Going from the line that contains "Instruction: Click the TradingView logo" through the last line of the records, set down each line again exactly, both included, with pictures left out.
====================
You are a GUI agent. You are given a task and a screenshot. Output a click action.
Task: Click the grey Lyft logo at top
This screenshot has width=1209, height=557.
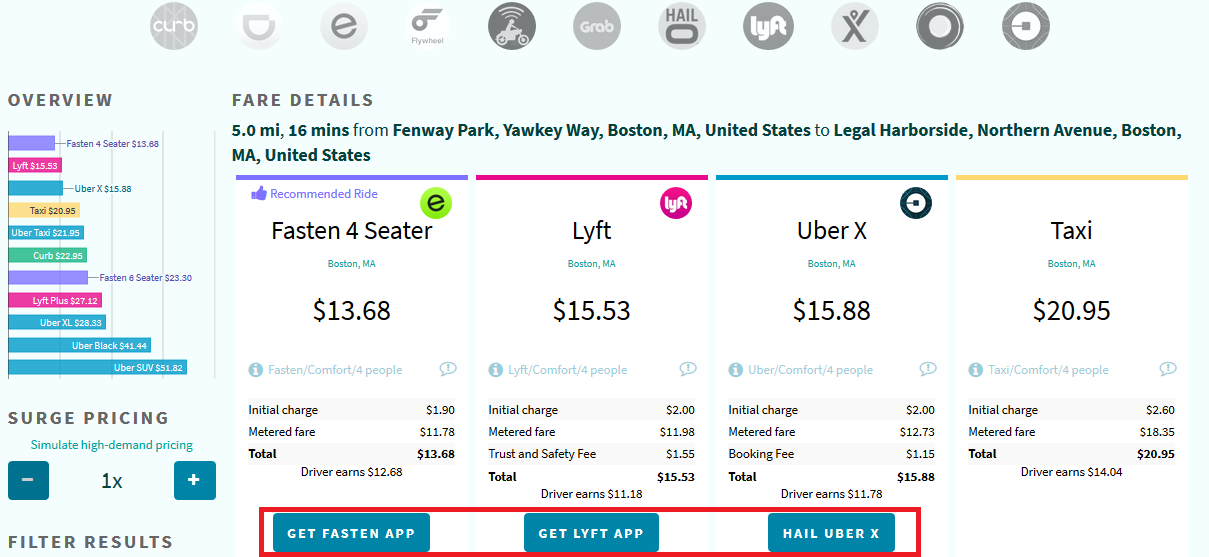[x=767, y=27]
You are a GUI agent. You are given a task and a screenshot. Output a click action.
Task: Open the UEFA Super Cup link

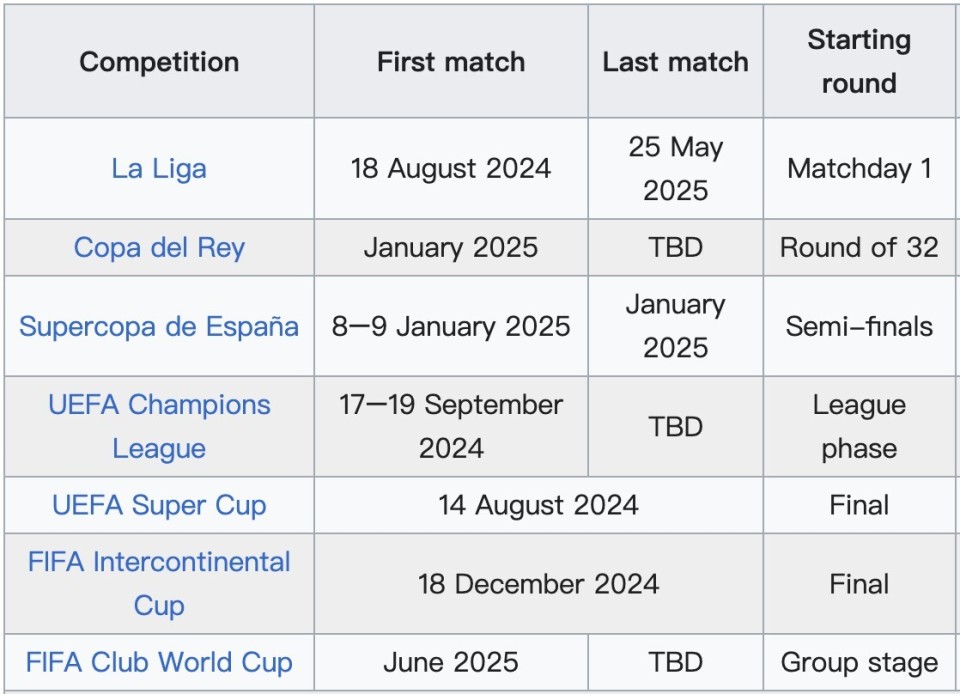pyautogui.click(x=159, y=505)
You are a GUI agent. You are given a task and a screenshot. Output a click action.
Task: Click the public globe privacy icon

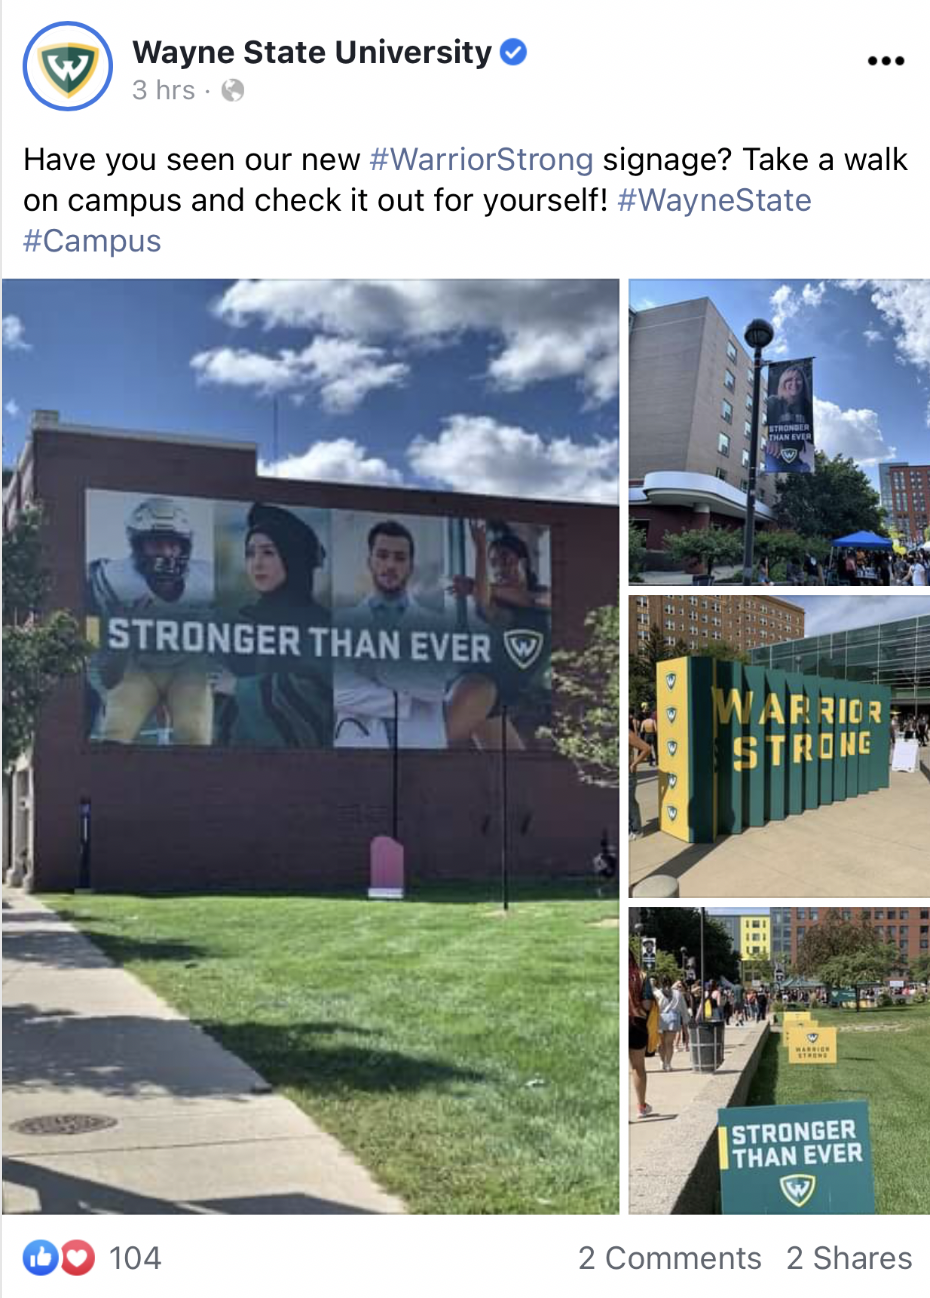click(x=232, y=91)
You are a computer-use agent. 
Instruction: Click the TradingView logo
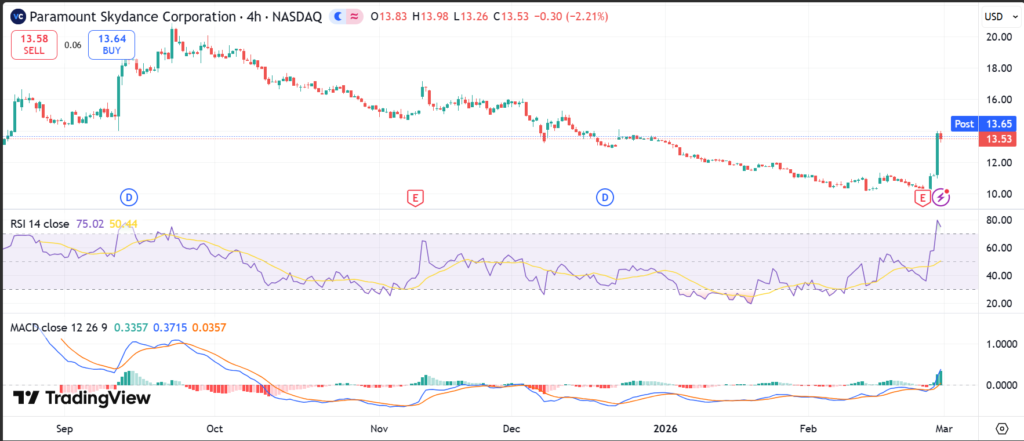83,398
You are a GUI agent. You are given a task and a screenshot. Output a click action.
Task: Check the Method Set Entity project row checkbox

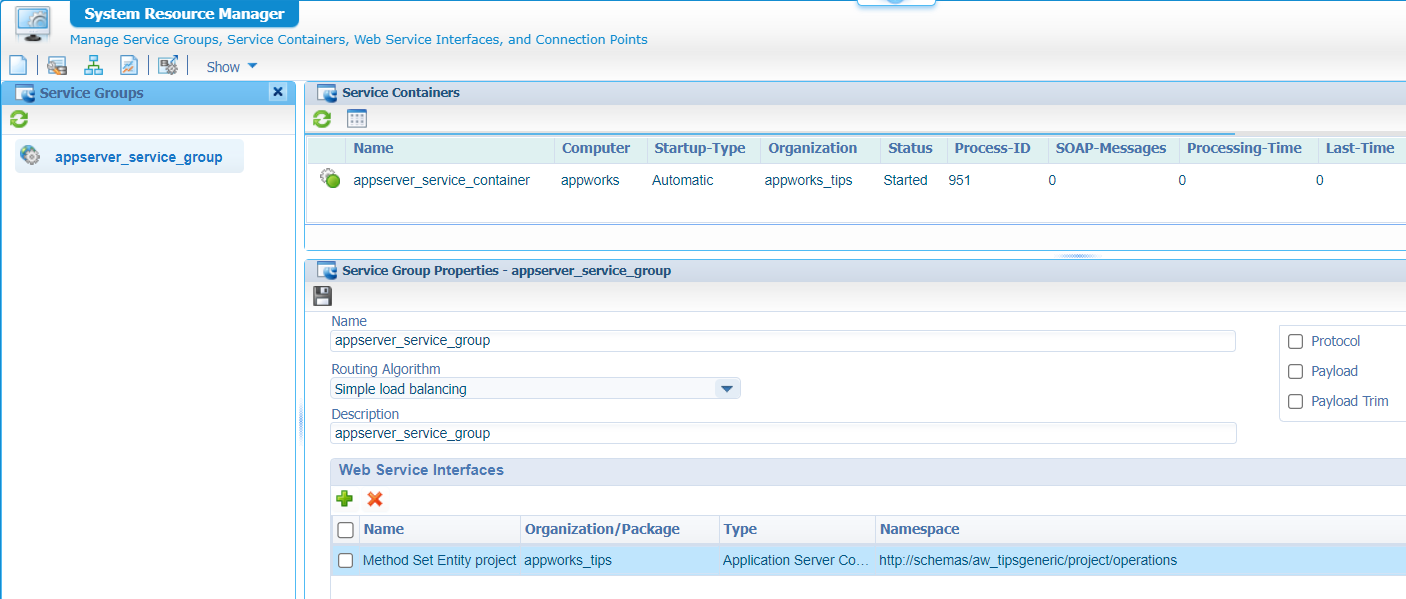tap(346, 561)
====================
» **FINISHED EXERCISE**:
Instruction: Click the TradingView logo
83,398
You are a GUI agent. You are given a task and a screenshot. Output a click action.
Task: Check the Method Set Entity project row checkbox

tap(346, 561)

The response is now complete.